Post processing logic for TensorRT Peoplenet in Python

Hi
I am looking for the post processing logic for tensorrt peoplenet in python. I’ve tried the different code snippets provided in the forum

but I am getting the out of bound error

Traceback (most recent call last):
File “cuda_peoplenet.py”, line 254, in
bboxes, class_ids, scores = postprocess(
File “cuda_peoplenet.py”, line 218, in postprocess
o4 = boxes[y2_idx + w + h * grid_w]
IndexError: index 6122 is out of bounds for axis 0 with size 6120

Can someone please help me in figuring out what the problem is ?

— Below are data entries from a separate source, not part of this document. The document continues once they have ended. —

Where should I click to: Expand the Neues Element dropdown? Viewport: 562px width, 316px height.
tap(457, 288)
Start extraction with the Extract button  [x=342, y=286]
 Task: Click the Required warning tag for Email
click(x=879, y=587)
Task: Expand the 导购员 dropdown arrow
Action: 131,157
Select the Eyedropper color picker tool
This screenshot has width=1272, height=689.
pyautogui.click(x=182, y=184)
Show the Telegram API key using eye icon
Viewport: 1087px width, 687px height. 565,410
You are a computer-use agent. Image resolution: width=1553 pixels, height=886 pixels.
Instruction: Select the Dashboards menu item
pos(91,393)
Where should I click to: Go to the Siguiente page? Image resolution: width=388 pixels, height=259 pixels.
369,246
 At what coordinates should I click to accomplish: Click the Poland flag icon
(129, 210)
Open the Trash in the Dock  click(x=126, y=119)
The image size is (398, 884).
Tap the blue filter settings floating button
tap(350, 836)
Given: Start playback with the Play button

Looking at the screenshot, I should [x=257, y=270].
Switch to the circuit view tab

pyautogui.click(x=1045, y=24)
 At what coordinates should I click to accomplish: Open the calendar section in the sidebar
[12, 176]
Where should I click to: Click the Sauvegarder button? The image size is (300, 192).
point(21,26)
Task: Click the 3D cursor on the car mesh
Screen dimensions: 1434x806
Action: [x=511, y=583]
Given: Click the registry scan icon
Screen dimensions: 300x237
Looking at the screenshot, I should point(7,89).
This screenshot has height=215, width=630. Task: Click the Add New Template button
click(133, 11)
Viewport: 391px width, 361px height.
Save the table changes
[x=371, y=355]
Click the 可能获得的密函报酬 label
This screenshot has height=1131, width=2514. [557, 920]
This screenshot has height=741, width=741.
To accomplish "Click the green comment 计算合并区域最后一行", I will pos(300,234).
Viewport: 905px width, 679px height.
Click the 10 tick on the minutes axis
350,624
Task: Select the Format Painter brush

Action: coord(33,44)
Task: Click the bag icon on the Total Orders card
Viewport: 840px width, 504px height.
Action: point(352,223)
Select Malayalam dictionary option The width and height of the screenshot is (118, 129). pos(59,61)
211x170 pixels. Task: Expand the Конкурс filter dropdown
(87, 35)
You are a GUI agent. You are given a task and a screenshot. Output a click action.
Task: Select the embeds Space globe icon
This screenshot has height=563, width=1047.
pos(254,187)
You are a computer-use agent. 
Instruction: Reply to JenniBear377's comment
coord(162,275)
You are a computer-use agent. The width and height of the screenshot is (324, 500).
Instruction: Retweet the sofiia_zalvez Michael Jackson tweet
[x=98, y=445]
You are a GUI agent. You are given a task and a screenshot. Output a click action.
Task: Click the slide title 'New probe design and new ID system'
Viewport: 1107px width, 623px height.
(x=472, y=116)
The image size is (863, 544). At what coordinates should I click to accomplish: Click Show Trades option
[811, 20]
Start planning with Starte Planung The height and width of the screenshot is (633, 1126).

Can you attach your own code? I want to see the changes you’ve made.

import os
import time

import cv2
import matplotlib.pyplot as plt
import numpy as np
import pycuda.driver as cuda
import tensorrt as trt
from PIL import Image


class HostDeviceMem(object):
    def __init__(self, host_mem, device_mem):
        self.host = host_mem
        self.device = device_mem

    def __str__(self):
        return "Host:\n" + str(self.host) + "\nDevice:\n" + str(self.device)

    def __repr__(self):
        return self.__str__()


def load_engine(trt_runtime, engine_path):
    with open(engine_path, "rb") as f:
        engine_data = f.read()
    engine = trt_runtime.deserialize_cuda_engine(engine_data)
    return engine


def allocate_buffers(engine, batch_size=1):
    """Allocates host and device buffer for TRT engine inference.
    This function is similair to the one in common.py, but
    converts network outputs (which are np.float32) appropriately
    before writing them to Python buffer. This is needed, since
    TensorRT plugins doesn't support output type description, and
    in our particular case, we use NMS plugin as network output.
    Args:
        engine (trt.ICudaEngine): TensorRT engine
    Returns:
        inputs [HostDeviceMem]: engine input memory
        outputs [HostDeviceMem]: engine output memory
        bindings [int]: buffer to device bindings
        stream (cuda.Stream): cuda stream for engine inference synchronization
    """
    inputs = []
    outputs = []
    bindings = []
    stream = cuda.Stream()

    # Current NMS implementation in TRT only supports DataType.FLOAT but
    # it may change in the future, which could brake this sample here
    # when using lower precision [e.g. NMS output would not be np.float32
    # anymore, even though this is assumed in binding_to_type]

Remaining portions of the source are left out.